This prompt turns AI into a Micro Commitment Engine that breaks any goal into tiny, manageable steps that are simple to start and easy to repeat. It identifies emotional resistance, cognitive blocks, and practical gaps, then turns them into micro actions that take less than two minutes. The system builds momentum through cue based triggers, small rewards, fallback options, and predictable micro progress paths that make consistency feel natural instead of forced. The output is a fully structured Micro Commitment Blueprint that helps the user move forward even on low energy days.

Three example user prompts:

  1. “I want to start writing daily but I freeze every time I try. Can you help me break this down into tiny steps and give me micro commitments for today and this week?”
  2. “I avoid simple tasks like cleaning my desk or answering messages. Can you walk me through my resistance and build micro actions that feel easy?”
  3. “I have a big project but the size overwhelms me. Help me find the smallest possible starting point and build a micro progress path I can follow.”

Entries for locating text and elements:
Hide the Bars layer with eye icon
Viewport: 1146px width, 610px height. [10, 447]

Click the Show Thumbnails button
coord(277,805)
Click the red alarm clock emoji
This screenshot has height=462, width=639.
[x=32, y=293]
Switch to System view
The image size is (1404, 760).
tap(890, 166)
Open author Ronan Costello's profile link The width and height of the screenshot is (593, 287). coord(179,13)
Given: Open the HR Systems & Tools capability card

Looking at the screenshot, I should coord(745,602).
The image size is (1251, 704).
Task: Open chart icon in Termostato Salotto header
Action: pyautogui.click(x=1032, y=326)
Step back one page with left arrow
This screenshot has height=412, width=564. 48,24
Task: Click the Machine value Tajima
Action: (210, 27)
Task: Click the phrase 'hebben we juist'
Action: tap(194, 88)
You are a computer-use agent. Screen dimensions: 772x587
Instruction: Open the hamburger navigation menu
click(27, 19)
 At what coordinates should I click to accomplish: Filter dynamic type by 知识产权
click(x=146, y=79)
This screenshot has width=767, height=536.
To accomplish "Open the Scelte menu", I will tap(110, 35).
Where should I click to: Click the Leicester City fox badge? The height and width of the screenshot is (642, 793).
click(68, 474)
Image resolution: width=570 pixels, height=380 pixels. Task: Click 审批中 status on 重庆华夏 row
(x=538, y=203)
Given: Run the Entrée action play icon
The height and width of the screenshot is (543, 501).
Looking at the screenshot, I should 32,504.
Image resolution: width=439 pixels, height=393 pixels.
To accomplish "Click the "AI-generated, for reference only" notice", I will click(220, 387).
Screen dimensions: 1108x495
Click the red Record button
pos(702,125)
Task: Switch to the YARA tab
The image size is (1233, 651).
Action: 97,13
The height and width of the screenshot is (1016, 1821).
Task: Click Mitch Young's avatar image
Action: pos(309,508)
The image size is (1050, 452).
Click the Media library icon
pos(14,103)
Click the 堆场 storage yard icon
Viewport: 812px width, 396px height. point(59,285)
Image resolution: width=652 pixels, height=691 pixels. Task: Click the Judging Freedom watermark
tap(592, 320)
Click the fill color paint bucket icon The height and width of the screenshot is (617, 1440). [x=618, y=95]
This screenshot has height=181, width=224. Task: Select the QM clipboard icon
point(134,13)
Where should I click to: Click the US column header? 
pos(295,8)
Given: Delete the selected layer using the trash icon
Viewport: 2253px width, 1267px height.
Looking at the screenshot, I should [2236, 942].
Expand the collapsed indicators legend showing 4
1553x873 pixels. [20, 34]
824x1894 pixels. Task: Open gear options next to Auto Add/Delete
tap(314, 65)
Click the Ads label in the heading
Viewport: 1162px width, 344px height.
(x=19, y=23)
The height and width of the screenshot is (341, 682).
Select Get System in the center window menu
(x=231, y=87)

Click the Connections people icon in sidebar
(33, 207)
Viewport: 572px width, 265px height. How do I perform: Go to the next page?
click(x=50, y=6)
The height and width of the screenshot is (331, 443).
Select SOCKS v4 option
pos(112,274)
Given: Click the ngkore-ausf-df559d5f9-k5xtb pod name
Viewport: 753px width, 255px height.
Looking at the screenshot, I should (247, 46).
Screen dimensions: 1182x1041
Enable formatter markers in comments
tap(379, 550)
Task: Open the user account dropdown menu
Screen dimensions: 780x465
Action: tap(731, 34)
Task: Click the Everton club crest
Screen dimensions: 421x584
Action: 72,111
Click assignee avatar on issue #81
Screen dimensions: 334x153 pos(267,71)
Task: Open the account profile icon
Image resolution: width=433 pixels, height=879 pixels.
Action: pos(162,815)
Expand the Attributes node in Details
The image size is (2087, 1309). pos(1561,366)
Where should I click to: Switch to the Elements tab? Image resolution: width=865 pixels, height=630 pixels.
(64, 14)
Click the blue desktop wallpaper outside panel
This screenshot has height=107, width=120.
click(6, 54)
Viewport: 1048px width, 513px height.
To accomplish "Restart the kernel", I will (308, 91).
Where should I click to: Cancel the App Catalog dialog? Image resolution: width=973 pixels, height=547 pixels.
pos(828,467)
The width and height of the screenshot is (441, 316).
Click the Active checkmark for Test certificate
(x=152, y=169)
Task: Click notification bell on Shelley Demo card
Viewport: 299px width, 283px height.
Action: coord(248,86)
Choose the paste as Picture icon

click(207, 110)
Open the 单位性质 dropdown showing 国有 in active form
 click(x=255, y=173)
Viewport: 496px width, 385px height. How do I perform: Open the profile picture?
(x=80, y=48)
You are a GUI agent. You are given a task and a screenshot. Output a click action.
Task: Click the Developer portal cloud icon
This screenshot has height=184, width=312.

Goal. Decide whether each statement below agrees with the Micro Commitment Engine description, answering yes or no and quoting the words of that description that settle it. (a) The micro actions are meant to take under two minutes. (b) The output is meant to help the user only on high-energy days. (c) Five example user prompts accompany the description.

Correct answer.
(a) Yes: "micro actions that take less than two minutes."
(b) No: "helps the user move forward even on low energy days."
(c) No: "Three example user prompts."